#### Quelle

Ob Kaspar Jodok von Stockalper (1609–1691, ab 1674 im Exil), der reichste Walliser mit Burgerrecht in 40 Gemeinden, als ein Produkt der Gegenreformation oder als ein unabhängiges paralleles Phänomen zu begreifen ist, läßt sich nicht entscheiden. Die umtriebige Handelstätigkeit, insbesondere in Sachen Salz, das alle Alpengesellschaften importieren mußten (für die menschliche Ernährung und die der Haustiere unerlässlich, ebenso wichtig zur Käseherstellung und Fleischkonservierung: französisches Meersalz aus der Gegend der Rhônemündung, sizilianisches und milanesisches aus Italien, zeitweilig auch solches aus Österreich) und die verbissene Investitions-tätigkeit in Grundbesitz, der kontinuierliche Zinsen garantiert (und dessen erste Käufe möglich waren wegen einer recht großen Erbschaft), sind Anzeichen einer calvinistischen Orientierung – ob es andererseits dem auf gute Beziehungen angewiesenen Kaufmann, Offizier und Staatspolitiker zugute kam, wenn ein Teil der statusähnlichen Bevölkerung, der erst noch mit den kulturellen Kapitalien zu hantieren weiß, in die Wüste geschickt wird, ist kaum auf einen Punkt bringend abzuwägen. [11] Die Literatur aber behauptet: daß im arbeitenden Volk zu keiner Zeit ein Ressentiment gegen Stockalper erwachsen wäre, weil er den Bauern die überschüssigen Söhne im Söldnerdienst entsorgte und den Übriggebliebenen die Gelegenheit bot, durch sporadisches Lohnarbeiten entweder zu Bargeld zu kommen oder überrissene Käufe, und das waren sie natürlich alle, abzahlen zu können.

########

### Zu erledigende Aufgaben
1/ Zähle alle Verwendungszwecke des Salzes auf, die der Text über Stockalper nennt.
2/ Führe den Text über Stockalper im selben Stil nach seinem letzten Satz weiter.

#### Vorliegende Angaben

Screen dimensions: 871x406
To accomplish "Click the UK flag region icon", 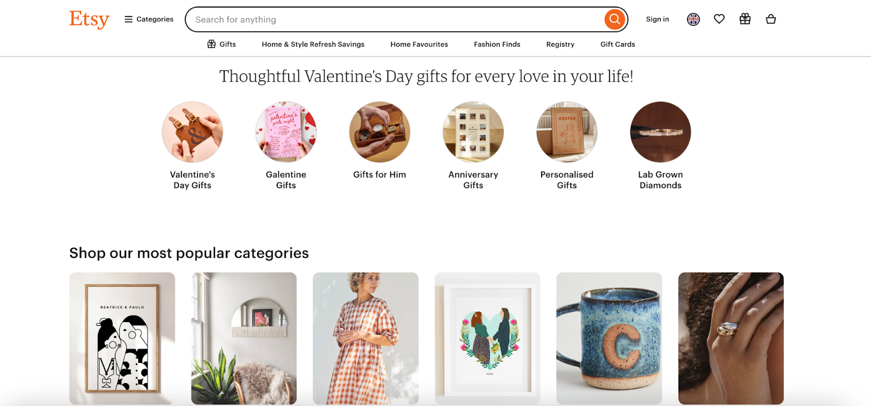I will [692, 19].
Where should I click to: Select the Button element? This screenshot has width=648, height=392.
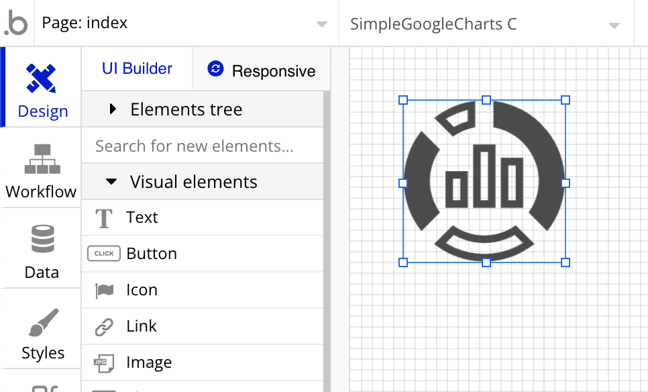coord(152,254)
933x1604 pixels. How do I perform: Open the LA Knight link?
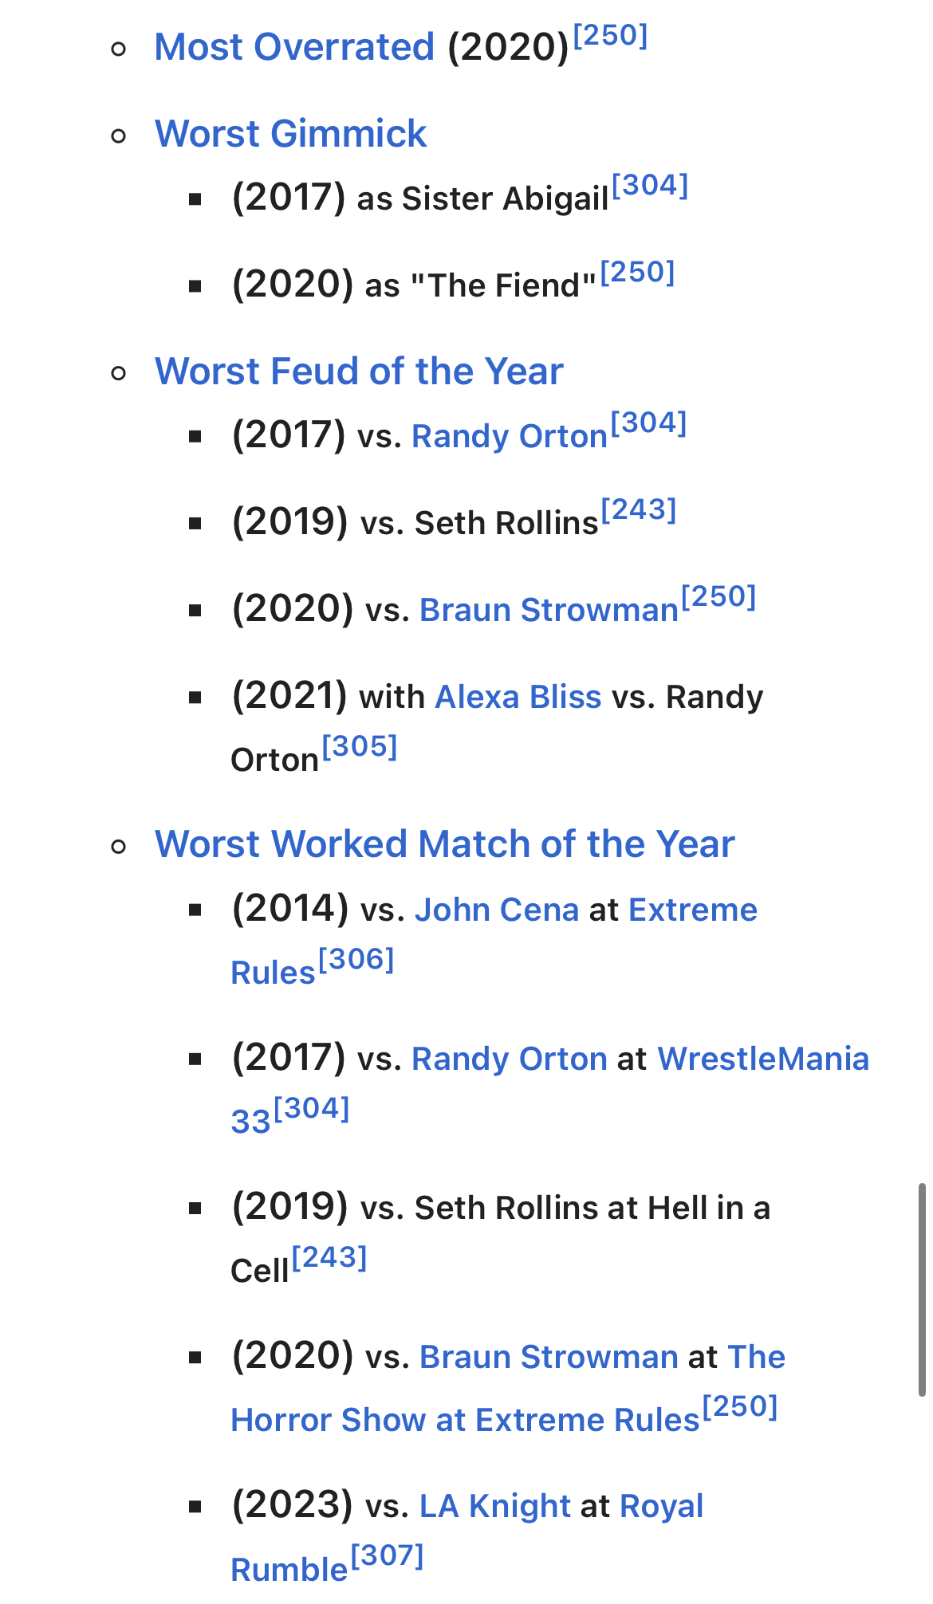[x=494, y=1506]
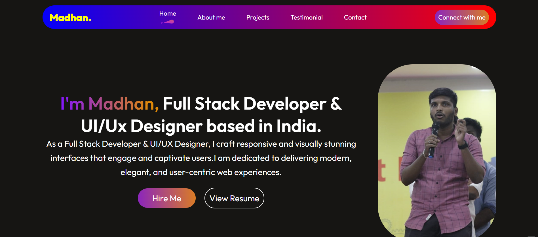Click the rounded profile photo
Viewport: 538px width, 237px height.
[x=437, y=150]
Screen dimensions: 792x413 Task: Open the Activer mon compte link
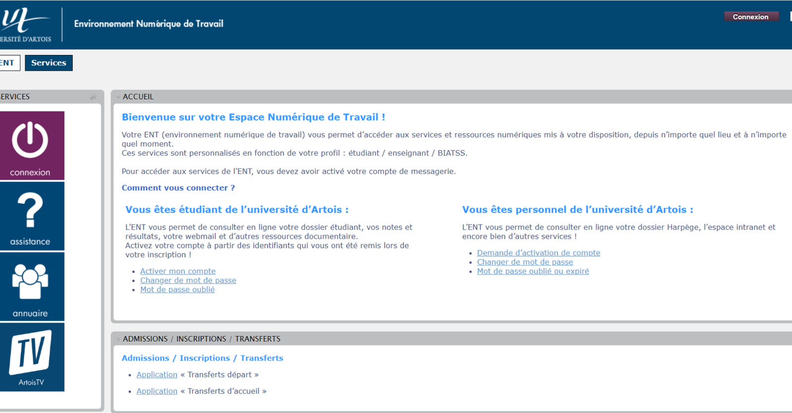178,271
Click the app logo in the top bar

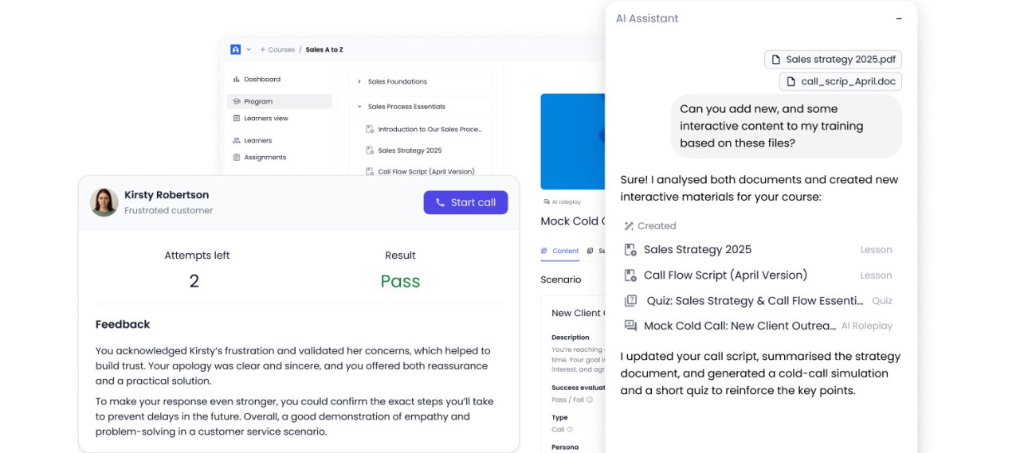[x=235, y=49]
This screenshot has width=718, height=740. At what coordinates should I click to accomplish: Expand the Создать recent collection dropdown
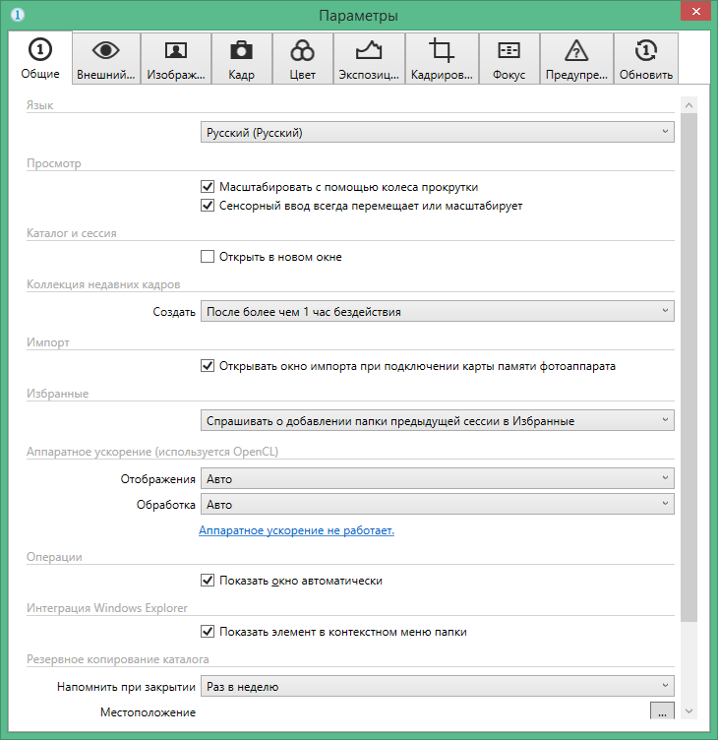(x=437, y=312)
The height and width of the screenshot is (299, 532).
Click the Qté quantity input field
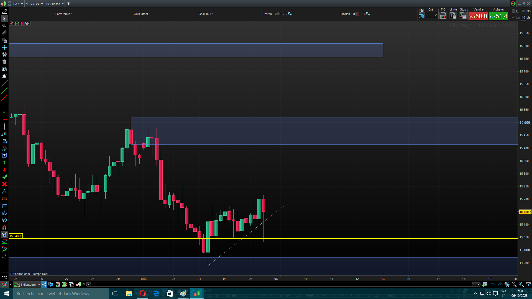[x=431, y=15]
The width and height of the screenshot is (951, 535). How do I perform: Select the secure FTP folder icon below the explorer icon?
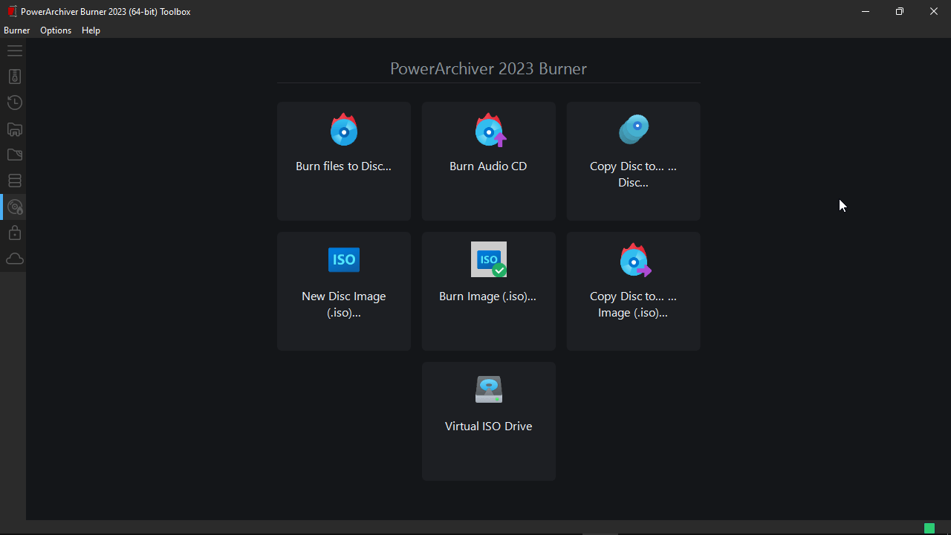(14, 155)
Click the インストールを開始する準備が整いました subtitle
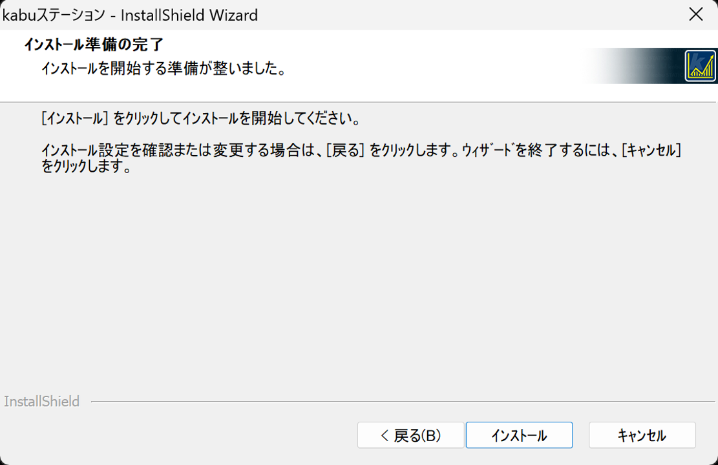Viewport: 718px width, 465px height. pos(164,68)
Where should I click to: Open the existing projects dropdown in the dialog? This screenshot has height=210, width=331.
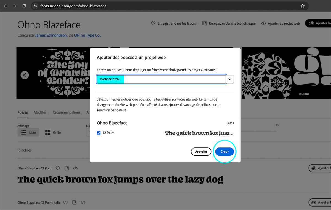(x=229, y=79)
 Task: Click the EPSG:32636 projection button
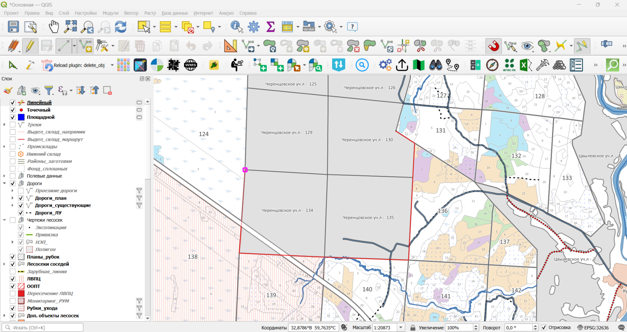tap(593, 328)
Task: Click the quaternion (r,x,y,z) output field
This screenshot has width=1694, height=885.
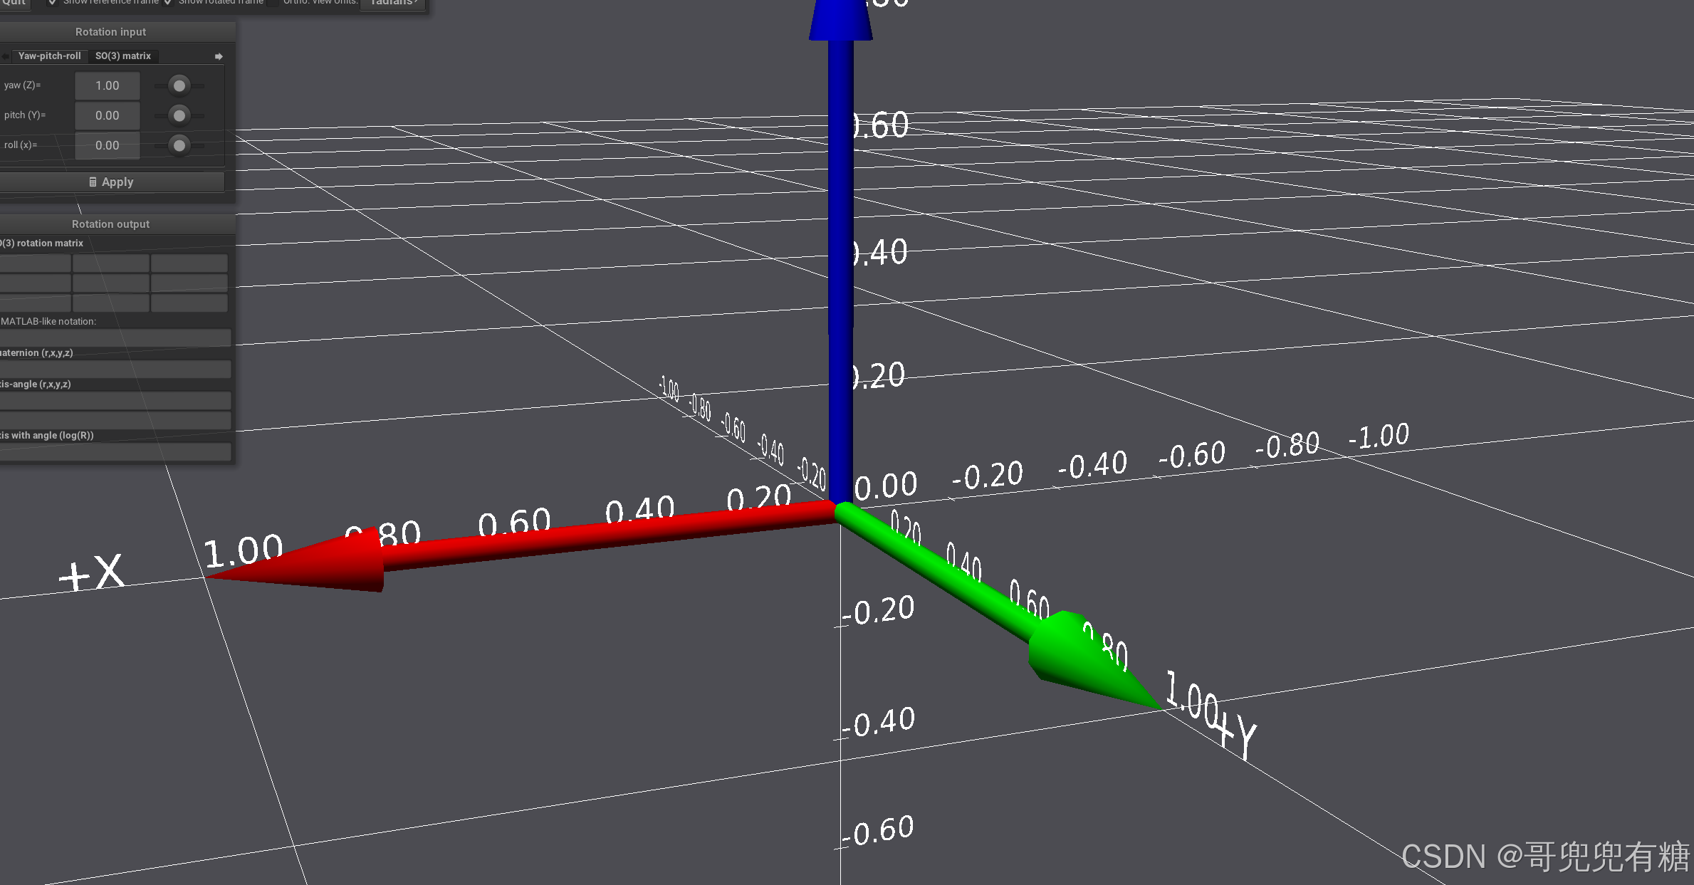Action: 115,368
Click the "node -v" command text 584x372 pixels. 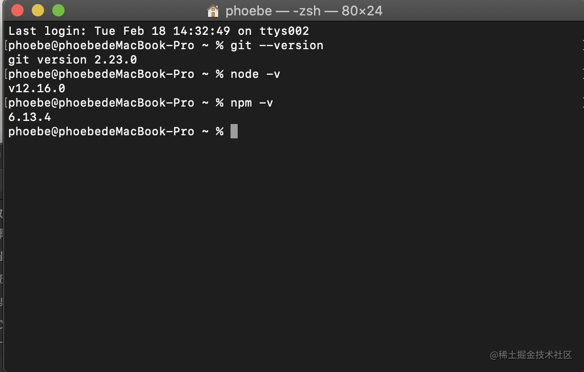[x=255, y=74]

########

### Antworten je Aufgabe
1/ Salz wird für die menschliche Ernährung, für die Ernährung der Haustiere, zur Käseherstellung und zur Fleischkonservierung gebraucht.

2/
Gestürzt wurde Stockalper also nicht durch eine Mißstimmung in der Bevölkerung, sondern allein durch Akte des Adels im Landrat; diese Oberschicht, die eben noch nicht den Habitus oder Sozialcharakter des „Unternehmers“ zu prästieren vermochte, sondern die mageren Einkünfte immer noch nur über Pachtzinsen erlangte, stand letztlich durch ein gewisses Selbstverschulden gegenüber Stockalper arm da. [12] Nachdem dieser also von seinen persönlichen Gegnern durch eine Art Palastrevolte entmachtet und in Brig unter Hausarrest gestellt worden war, konnte er, allein und ohne die Familienangehörigen, über den Simplon nach Domodossola fliehen. Nun kommt es zu einer formellen Anklage mit über dreißig juristischen Vorwürfen; der erste widmet sich der Macht- und Raffgier. Dem katholischen Pfarrer Arnold (1972) gelingt eine Darstellung der Motive und Abläufe dieses sozialen Gesamtprozesses Ende der siebziger Jahre im 17. Jahrhundert, die einen stark glauben macht, die Ankläger Stockalpers stünden in keiner Weise mehr im Kontakt mit den wirklichen Verhältnissen. Es scheint ganz so, als wären ihre Motive einzig persönliches Ressentiment – und als ob keine Bauernschaft unter der Abhängigkeit von Stockalper zu leiden gehabt hätte, sondern umgekehrt durch persönliche freundschaftliche Bindung nur um so mehr bereit gewesen wäre, für ihren Herrn das Ganze herzugeben. – Dem Lesenden fehlt es an Möglichkeiten, die Einschätzungen Arnolds, die bezüglich der ideologischen Formation des Oberwallis nicht ignoriert werden dürfen, abzuwägen.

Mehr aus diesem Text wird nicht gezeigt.